Obama’s tactic is to wait for McCain to throw a rock at how Washington works, and the failed policies, and then chain McCain to his own political history. This is how it played out this morning:
‘Now, a few days ago, Sen. McCain said, and I’m quoting, ‘Our dangerous dependence on foreign oil has been 30 years in the making, and was caused by the failure of politicians in Washington to think long-term about the future of the country.’ I couldn’t agree more. John McCain is exactly right. The only problem is that out of those 30 years of inaction, John McCain was one of the most powerful [men] in Washington for twenty-six of them. And in that time he has achieved little to help reduce our dependence on foreign oil. He voted against raising our fuel mileage standards when it could have made such a difference over the last decades and joined George Bush in opposing legislation twice in the last year that included tax credits for more efficient cars.’
McCain, Obama said, also ‘voted against alternative sources of energy. Against clean biofuels. Against solar power. Against wind power. Against an energy bill that represented the largest investment in renewable sources of energy in the history of this country.’

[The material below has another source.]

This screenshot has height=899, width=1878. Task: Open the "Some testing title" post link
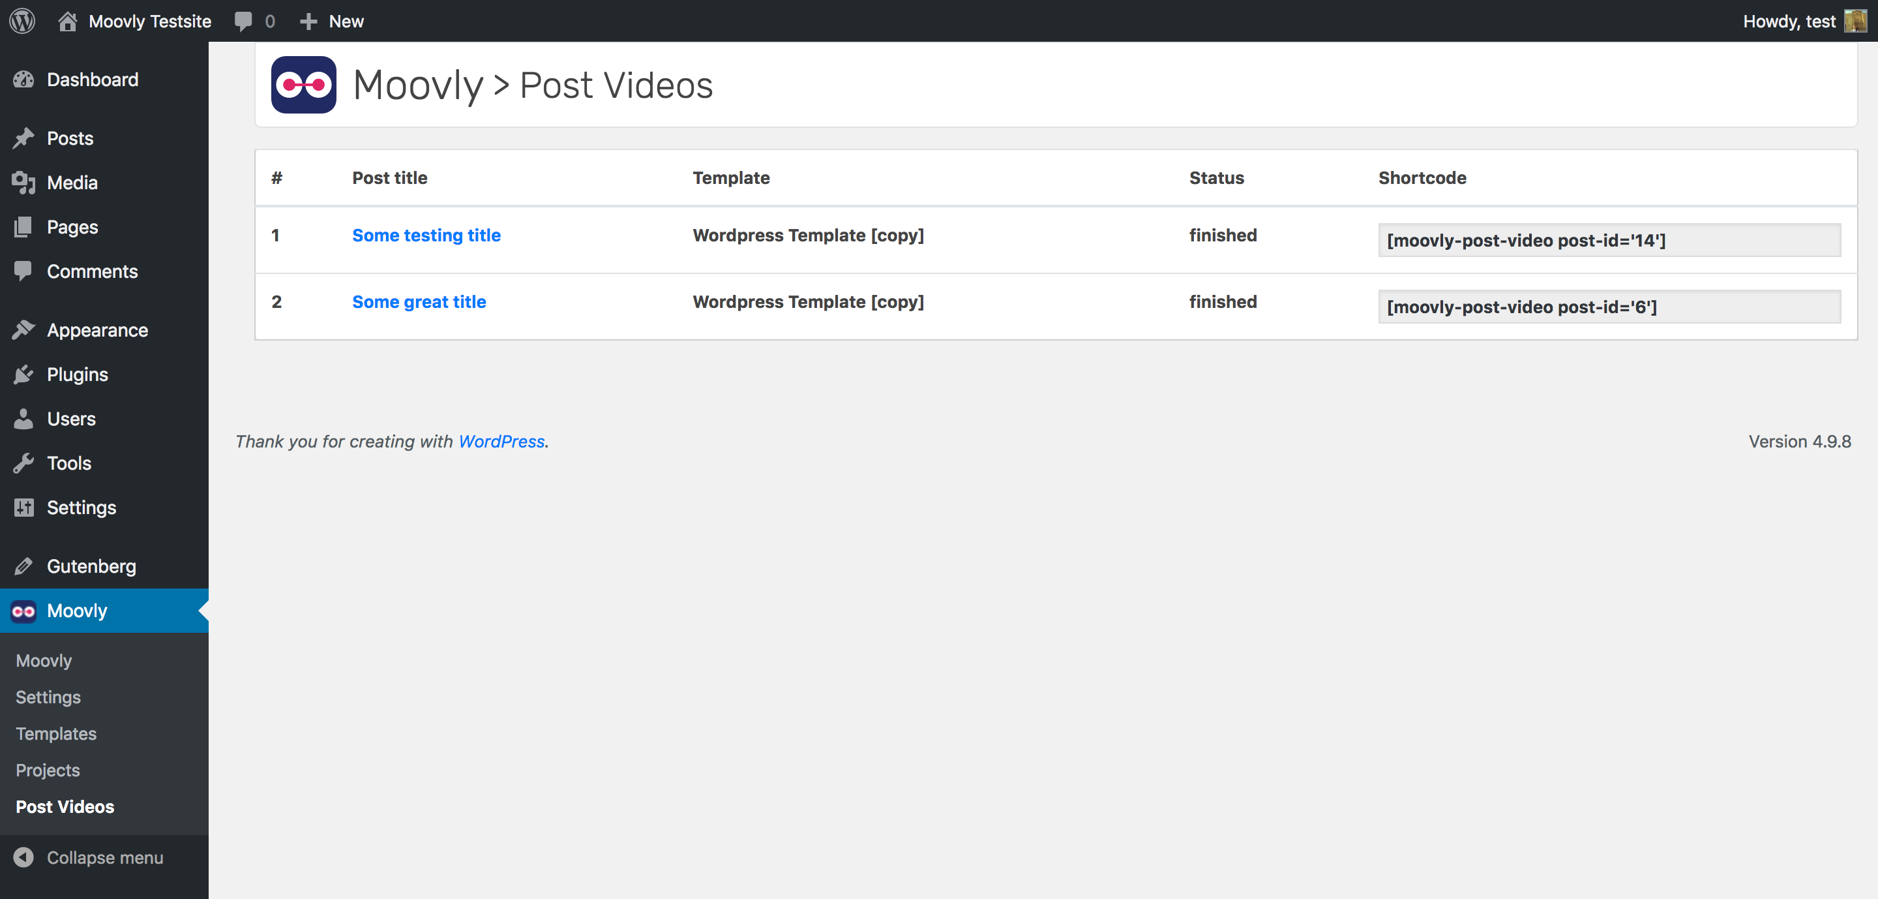pyautogui.click(x=426, y=236)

You get the idea. Obama slides into the rhythm that sets him up for the insertion of the rhetorical blade (which may be what got us conjuring up images of a bullfight): ‘When John McCain talks about the failure of politicians in Washington to do anything about our energy crisis, understand that John McCain should look in the mirror because he has been a part of that failure.’
As we’ve pointed out before, having a relatively limited voting record can be a good thing in the presidential bullring.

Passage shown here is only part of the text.